In 2017, Mi’kmaq Elder Todd Labrador came to Lunenburg to give a class on drum making at the invitation of Wilfred Moore, a retired Liberal senator who established the Bluenose II Preservation Trust.
Moore did not know then that one of Labrador’s ancestors had a hand in the construction of the pride of Lunenburg, the Bluenose, the Grand Banks schooner that brought enduring fame and pride to this fishing town on Nova Scotia’s south shore. He merely enjoyed watching the drum come together, marvelling as Labrador stretched wet skins over yellow cedar hoops he’d harvested and tied them with sinew he’d brought with him.
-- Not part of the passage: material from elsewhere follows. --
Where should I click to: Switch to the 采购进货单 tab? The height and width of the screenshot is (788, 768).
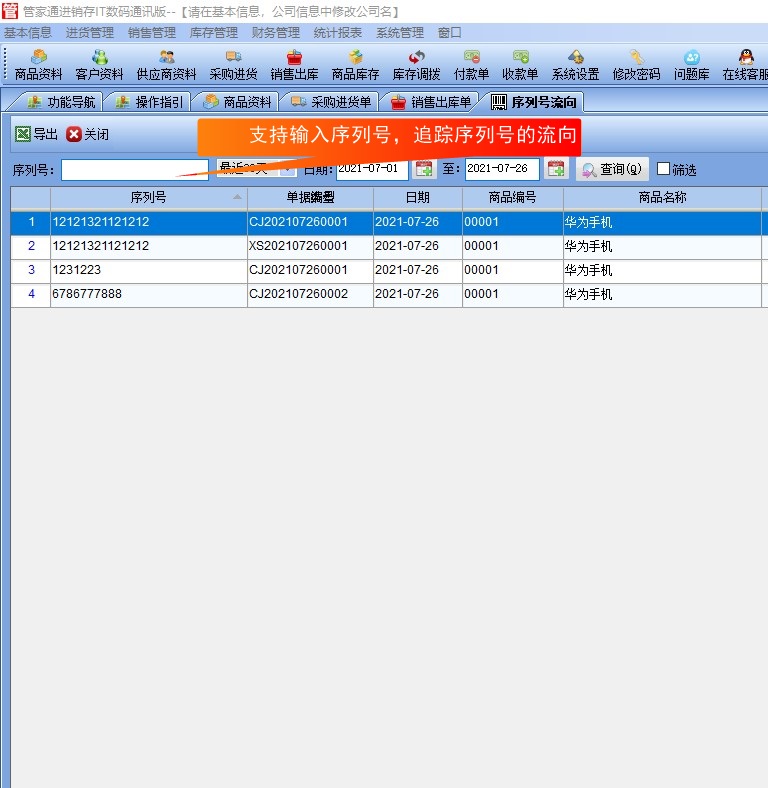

Later, Moore learned that Labrador’s great-grandfather, Joe Jeremy, made similar, sturdier hoops—these ones out of oak—that once attached the enormous sails to the towering masts of the Bluenose, the fishing vessel launched here in 1921. “It’s like, from drum hoops to mast hoops, it continues, right?” says the former senator. “It’s working with the craft and knowing what materials to harvest, and how to treat them and steam them and round them.”
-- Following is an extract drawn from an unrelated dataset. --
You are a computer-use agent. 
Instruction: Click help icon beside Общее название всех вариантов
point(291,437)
Labrador was in Lunenburg on March 26 for the 100th anniversary of the launch, a tiny, unofficial gathering in the Grand Banker Bar & Grill, overlooking the harbour that is still home to the Bluenose II and other wooden sailing vessels. Because of COVID, organizers did a virtual event, with a video featuring the Prime Minister and other dignitaries, along with Labrador, who spoke about his great-grandfather, highlighting for the first time the Mi’kmaq role in the story.
“He would make birchbark canoes, baskets, axe handles, but he also made mast hoops,” Labrador said in an interview after the event. “He would cut big oak trees out with an axe and a neighbour would haul them out with his ox team. Great-grandfather would cut them apart and my father would help them steam them.”